BRIEF. Copy each line below exactly.

EXTRACTED DATA.
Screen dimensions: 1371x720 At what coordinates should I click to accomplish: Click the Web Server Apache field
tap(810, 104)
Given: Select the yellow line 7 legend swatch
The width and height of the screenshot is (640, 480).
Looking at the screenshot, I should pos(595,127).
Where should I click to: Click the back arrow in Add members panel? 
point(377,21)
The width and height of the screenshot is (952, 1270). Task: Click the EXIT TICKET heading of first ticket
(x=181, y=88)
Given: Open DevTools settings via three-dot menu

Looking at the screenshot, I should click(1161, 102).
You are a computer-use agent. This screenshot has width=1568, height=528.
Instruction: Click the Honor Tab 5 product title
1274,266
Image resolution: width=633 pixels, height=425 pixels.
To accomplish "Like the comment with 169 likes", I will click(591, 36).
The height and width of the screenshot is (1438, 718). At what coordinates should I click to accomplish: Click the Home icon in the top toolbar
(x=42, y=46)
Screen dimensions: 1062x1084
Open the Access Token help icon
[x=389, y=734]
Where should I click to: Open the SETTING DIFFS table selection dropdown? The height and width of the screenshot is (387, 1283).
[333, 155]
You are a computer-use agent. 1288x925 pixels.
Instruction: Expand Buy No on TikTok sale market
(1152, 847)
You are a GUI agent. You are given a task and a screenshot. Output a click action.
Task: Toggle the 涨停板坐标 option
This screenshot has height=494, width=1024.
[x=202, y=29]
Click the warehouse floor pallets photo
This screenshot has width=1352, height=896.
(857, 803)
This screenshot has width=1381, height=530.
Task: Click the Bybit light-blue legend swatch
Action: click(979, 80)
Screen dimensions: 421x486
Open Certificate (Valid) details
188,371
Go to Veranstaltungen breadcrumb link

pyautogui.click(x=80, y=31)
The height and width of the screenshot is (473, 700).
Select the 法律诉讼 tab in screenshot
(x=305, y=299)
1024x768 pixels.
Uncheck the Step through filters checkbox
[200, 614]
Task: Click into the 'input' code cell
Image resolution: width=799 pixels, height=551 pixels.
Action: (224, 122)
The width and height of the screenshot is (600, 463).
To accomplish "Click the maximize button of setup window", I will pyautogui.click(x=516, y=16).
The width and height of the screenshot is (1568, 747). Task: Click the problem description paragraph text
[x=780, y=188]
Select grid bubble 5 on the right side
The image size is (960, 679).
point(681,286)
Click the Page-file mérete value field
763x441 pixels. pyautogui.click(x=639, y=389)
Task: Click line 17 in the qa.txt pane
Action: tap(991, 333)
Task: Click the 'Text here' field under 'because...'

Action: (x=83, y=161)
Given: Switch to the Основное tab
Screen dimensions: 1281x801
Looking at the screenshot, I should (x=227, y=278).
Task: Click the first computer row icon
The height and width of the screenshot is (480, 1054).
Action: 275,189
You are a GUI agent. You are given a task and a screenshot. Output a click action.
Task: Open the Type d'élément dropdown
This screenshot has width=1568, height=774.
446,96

WRITTEN ANSWER.
Screen dimensions: 1371x720 At what coordinates should I click to accomplish: Click the Web Server Apache field
tap(810, 104)
Given: Select the yellow line 7 legend swatch
The width and height of the screenshot is (640, 480).
Looking at the screenshot, I should pos(595,127).
Where should I click to: Click the back arrow in Add members panel? 
point(377,21)
The width and height of the screenshot is (952, 1270). Task: Click the EXIT TICKET heading of first ticket
(x=181, y=88)
Given: Open DevTools settings via three-dot menu

Looking at the screenshot, I should click(1161, 102).
You are a computer-use agent. This screenshot has width=1568, height=528.
Instruction: Click the Honor Tab 5 product title
1274,266
Image resolution: width=633 pixels, height=425 pixels.
To accomplish "Like the comment with 169 likes", I will click(591, 36).
The height and width of the screenshot is (1438, 718). At what coordinates should I click to accomplish: Click the Home icon in the top toolbar
(x=42, y=46)
Screen dimensions: 1062x1084
Open the Access Token help icon
[x=389, y=734]
Where should I click to: Open the SETTING DIFFS table selection dropdown? The height and width of the screenshot is (387, 1283).
[333, 155]
You are a computer-use agent. 1288x925 pixels.
Instruction: Expand Buy No on TikTok sale market
(1152, 847)
You are a GUI agent. You are given a task and a screenshot. Output a click action.
Task: Toggle the 涨停板坐标 option
This screenshot has height=494, width=1024.
[x=202, y=29]
Click the warehouse floor pallets photo
This screenshot has width=1352, height=896.
(857, 803)
This screenshot has width=1381, height=530.
Task: Click the Bybit light-blue legend swatch
Action: click(979, 80)
Screen dimensions: 421x486
Open Certificate (Valid) details
188,371
Go to Veranstaltungen breadcrumb link

pyautogui.click(x=80, y=31)
The height and width of the screenshot is (473, 700).
Select the 法律诉讼 tab in screenshot
(x=305, y=299)
1024x768 pixels.
Uncheck the Step through filters checkbox
[200, 614]
Task: Click into the 'input' code cell
Image resolution: width=799 pixels, height=551 pixels.
Action: (224, 122)
The width and height of the screenshot is (600, 463).
To accomplish "Click the maximize button of setup window", I will pyautogui.click(x=516, y=16).
The width and height of the screenshot is (1568, 747). Task: Click the problem description paragraph text
[x=780, y=188]
Select grid bubble 5 on the right side
The image size is (960, 679).
point(681,286)
Click the Page-file mérete value field
763x441 pixels. pyautogui.click(x=639, y=389)
Task: Click line 17 in the qa.txt pane
Action: tap(991, 333)
Task: Click the 'Text here' field under 'because...'

Action: (x=83, y=161)
Given: Switch to the Основное tab
Screen dimensions: 1281x801
Looking at the screenshot, I should (x=227, y=278).
Task: Click the first computer row icon
The height and width of the screenshot is (480, 1054).
Action: 275,189
You are a GUI agent. You are given a task and a screenshot. Output a click action.
Task: Open the Type d'élément dropdown
This screenshot has width=1568, height=774.
446,96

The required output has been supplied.